Now that the SECHC has increased to eleven teams, the conference will have East and West divisions similar to the NCAA’s SEC structure. The only SEC team not represented in the SECHC is Kentucky (the Wildcats hockey team plays in the ACHA’s Division II). Each SECHC team plays the other at least twice a season and meet up at the different tournaments held throughout the South.
SECHC Commissioner Sarge Day, who previously coached Georgia Tech’s team in Atlanta, is very supportive of the sport and his league’s hockey players. “My main focus with the SECHC is to create the very best positive college hockey experience for our student athletes and to grow the sport in the south. Tough duty, but I’ve been at it since 1999 and have seen many new teams form.”

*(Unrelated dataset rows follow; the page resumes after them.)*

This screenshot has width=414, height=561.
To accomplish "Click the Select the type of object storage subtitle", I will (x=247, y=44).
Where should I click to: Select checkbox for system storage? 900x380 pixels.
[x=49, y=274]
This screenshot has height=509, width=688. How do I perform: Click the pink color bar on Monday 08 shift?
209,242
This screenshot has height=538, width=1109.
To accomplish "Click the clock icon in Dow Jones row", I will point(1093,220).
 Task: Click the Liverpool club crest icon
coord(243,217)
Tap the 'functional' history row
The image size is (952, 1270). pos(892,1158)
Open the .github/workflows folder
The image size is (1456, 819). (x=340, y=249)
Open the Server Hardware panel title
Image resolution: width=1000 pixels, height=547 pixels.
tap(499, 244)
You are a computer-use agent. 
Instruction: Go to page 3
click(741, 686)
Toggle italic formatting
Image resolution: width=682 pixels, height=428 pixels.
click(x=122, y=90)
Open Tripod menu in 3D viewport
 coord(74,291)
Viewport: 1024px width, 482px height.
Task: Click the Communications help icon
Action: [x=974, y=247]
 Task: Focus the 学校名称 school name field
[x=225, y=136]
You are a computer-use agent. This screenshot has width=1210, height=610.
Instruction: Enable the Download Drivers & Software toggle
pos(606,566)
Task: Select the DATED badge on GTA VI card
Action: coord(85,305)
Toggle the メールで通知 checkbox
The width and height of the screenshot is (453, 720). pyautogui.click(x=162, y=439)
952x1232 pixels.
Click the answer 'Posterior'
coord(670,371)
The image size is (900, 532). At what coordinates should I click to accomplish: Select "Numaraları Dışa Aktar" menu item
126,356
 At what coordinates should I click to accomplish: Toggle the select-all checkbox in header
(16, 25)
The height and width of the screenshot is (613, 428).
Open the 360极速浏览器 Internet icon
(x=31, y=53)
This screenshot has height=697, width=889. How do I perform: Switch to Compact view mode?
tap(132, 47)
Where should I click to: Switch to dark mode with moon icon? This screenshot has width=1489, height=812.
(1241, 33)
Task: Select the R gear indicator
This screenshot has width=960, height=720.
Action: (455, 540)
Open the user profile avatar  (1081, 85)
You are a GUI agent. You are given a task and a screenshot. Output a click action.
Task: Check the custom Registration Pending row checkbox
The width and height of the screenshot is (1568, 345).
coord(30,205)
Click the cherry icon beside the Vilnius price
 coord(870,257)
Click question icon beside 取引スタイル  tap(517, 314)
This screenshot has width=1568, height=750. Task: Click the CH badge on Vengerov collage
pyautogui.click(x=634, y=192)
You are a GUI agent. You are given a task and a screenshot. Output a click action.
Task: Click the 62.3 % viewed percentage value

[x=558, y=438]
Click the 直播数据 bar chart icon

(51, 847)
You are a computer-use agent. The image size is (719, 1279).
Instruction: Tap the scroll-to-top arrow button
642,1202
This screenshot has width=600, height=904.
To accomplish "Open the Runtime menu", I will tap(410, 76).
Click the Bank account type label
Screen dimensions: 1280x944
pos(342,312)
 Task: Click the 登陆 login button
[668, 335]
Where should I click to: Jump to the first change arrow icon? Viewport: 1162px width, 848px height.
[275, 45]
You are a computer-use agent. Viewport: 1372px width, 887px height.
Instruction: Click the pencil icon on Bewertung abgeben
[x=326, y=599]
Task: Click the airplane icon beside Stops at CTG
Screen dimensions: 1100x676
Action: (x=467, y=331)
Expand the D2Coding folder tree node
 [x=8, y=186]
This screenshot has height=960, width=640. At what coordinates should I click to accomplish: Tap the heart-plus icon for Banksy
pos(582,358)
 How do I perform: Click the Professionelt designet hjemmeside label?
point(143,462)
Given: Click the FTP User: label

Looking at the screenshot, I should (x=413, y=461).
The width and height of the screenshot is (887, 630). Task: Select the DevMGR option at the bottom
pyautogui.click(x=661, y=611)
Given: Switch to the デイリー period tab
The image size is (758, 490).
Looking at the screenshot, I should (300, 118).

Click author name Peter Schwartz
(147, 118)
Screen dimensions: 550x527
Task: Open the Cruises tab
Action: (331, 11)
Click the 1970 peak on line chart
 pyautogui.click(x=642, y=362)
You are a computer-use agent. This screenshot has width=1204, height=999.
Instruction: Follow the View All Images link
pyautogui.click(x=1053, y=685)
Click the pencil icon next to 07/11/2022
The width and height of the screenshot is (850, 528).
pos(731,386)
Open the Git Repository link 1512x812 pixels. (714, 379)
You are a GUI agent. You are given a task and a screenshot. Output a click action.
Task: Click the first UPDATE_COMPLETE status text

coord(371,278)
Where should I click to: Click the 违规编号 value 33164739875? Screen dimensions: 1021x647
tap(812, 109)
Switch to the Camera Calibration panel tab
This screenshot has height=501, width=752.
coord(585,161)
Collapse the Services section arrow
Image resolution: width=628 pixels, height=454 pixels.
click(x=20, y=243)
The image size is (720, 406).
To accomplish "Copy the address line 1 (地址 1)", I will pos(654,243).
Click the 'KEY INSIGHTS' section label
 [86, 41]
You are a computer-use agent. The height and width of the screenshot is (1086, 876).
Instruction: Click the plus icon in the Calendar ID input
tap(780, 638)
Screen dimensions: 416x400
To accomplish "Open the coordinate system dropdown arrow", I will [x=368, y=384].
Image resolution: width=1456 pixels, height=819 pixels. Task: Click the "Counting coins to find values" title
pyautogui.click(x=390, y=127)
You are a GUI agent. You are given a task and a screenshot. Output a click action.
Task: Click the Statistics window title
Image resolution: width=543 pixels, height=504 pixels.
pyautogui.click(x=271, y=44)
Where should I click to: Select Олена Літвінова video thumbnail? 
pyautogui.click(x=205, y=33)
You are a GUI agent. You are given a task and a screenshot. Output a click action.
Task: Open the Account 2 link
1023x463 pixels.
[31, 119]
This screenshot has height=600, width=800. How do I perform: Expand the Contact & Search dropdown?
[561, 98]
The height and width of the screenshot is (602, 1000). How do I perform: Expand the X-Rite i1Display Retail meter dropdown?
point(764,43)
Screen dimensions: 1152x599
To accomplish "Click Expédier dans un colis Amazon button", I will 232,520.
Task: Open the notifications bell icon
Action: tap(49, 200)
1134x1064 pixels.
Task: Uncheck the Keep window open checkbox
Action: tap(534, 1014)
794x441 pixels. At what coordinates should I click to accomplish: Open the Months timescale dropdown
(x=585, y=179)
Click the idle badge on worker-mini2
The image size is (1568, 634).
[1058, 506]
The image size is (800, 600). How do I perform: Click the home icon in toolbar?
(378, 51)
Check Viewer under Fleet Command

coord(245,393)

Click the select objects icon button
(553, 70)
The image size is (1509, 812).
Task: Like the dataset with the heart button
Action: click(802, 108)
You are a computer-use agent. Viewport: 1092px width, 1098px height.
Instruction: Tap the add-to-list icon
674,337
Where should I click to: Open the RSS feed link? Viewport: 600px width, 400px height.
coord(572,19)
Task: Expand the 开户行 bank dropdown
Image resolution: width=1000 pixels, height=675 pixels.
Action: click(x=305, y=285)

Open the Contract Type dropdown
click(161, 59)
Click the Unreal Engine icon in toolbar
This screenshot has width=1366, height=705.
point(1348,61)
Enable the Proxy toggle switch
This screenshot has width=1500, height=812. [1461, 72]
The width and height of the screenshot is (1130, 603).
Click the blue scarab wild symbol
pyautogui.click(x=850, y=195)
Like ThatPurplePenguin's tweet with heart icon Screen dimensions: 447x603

Many of the traditional SEC rivalries have transferred to the ice as well. Now that Auburn has entered the SECHC, they battle Alabama for the Iron Cup. Ole Miss and Mississippi State have taken their competition from the gridiron to the rink. Tennessee and Vanderbilt play each other in the I-40 Face Off.
The annual Savannah Hockey Classic features cross-conference rivalries between Georgia and Georgia Tech as well as Florida and Florida State. The Classic tournament has been held since 1998 and regularly draws over 10,000 fans to the coastal city. According to Day, “This tournament is promoted in the Savannah newspapers and on TV and radio and is the #1 college hockey tournament in the southeast.”
Over the next few weeks, I will be introducing readers to the eleven SECHC teams, a few of which have a much longer history than one might suspect. As the resident “SECHC Correspondent,” I hope to begin providing recaps of weekly games and stories on the various tournaments and showcases throughout the season.
Despite the wide variety of naysayers, hockey is alive and well in the South – from the Bolts, the Preds, and the Canes to the Tide, the Tigers, and the Vols, it looks like hockey is here to stay.